Hi,
I also have a shunt from my 1988 surgery but it's probably different than yours. I developed a condition after surgery called Normal Pressure Hydrocephalus where my MRI scan looked normal (no CSF buildup on the scan) but I had terrible headaches, vomiting and fluid build-up under the incision that would not go away. This shunt allowed me to start healing. During this ordeal I was explained that CSF build-up is worse after lying down after a few hours such as first thing in the morning after a full night of sleep. That is why headaches in the morning is an ominous sign as it can signify a brain tumor. Double vision in the morning all of a sudden CAN be a sign of hydrocephalus as well but only a specialist can decide whether it is indeed. My shunt was put in by Dr. Wisoff of NYU. He told me that all functioning shunts need periodic revisions and none function longer than 10 years. The fact that mine is 20 years old means that it no longer works and I don't need it. They can test the shunt in the office if I want to.
Here is my suggestion:
1) Sleep on elevation (many pillows, wedge pillows) or sitting up (Lazy Boy chair or any very comfortable chair). This allows for an optimal flow of CSF and prevents its build-up. Note if there are any changes in the frequency of double vision in the morning.
2) Seek out a specialist in shunts in your area. The shunts are most common in pediatric and elderly populations and are uncommon among adults unless they have been "blessed" with a big brain tumor. In my experience these specialists are listed under "pediatric neurosurgeons", so you might have to make a lot of phone calls before you find one. There are actually people whose bread and butter is shunts, not surgery. These specialists are well hidden but they do exist.
3) Seek out the advice of neuro-opthalmologist as Steve has suggested. All these options are not mutually exclusive.

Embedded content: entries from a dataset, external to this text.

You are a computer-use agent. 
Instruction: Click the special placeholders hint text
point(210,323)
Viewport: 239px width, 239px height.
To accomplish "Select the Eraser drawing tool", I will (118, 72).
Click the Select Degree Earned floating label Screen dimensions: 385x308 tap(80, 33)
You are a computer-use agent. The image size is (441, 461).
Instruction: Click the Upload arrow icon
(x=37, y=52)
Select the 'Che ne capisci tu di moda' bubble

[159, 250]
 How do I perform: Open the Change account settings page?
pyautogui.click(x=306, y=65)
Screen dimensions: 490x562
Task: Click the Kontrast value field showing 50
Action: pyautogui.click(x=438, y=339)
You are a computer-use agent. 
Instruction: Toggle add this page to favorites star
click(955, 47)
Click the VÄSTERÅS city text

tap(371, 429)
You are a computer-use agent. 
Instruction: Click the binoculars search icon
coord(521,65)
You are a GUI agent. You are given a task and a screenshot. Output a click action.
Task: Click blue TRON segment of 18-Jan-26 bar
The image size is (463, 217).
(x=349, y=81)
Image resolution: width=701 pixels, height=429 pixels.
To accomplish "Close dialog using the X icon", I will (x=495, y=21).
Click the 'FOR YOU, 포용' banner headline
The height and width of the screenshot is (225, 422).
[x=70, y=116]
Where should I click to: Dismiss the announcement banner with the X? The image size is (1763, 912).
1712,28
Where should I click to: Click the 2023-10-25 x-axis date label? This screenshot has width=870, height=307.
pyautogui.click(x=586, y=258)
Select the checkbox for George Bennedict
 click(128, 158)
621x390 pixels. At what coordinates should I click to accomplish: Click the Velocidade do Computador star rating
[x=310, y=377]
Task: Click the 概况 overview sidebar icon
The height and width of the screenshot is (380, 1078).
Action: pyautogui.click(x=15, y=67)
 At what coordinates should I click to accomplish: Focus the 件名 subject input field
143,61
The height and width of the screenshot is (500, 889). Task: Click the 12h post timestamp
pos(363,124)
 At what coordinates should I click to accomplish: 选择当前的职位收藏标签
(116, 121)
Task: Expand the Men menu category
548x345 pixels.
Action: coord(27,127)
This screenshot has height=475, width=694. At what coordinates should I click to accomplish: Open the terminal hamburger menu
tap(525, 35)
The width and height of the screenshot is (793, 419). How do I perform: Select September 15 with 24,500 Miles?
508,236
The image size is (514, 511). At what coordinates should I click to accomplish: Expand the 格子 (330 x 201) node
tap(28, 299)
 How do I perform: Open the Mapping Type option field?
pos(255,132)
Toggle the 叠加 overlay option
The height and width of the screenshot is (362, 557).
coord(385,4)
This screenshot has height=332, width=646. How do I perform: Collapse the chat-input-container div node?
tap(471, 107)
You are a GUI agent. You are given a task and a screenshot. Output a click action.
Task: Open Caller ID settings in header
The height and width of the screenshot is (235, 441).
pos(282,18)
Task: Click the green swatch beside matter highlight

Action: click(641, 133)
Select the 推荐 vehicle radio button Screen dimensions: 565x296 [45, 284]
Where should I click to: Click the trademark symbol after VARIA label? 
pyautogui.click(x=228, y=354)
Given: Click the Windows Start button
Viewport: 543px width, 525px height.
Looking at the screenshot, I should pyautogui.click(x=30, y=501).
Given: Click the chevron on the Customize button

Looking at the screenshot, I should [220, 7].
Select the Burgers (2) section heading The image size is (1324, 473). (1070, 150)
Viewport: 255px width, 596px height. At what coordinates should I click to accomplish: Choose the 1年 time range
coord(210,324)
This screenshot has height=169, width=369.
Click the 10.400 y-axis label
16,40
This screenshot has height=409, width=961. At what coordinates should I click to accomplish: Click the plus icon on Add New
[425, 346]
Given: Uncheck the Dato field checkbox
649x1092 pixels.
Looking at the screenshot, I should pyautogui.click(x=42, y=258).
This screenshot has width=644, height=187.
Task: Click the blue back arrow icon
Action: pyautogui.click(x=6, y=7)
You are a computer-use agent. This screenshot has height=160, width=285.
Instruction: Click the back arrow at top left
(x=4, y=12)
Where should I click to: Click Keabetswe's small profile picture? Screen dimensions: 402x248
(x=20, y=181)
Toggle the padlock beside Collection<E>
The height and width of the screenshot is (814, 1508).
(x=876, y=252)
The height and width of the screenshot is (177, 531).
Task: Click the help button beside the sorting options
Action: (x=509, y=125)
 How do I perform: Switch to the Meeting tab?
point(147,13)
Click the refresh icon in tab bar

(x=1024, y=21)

The more specilists you see, the more you will find out about the cause of your double vision.
4) Seek consultation of your original neurosurgeon even if it is only by phone or e-mail.
I would love to know where you had your original surgery, who did your shunt and how big was your tumor. I am assuming it was big, otherwise you would not need a shunt to begin with. Best of luck to you and let us know how you are doing.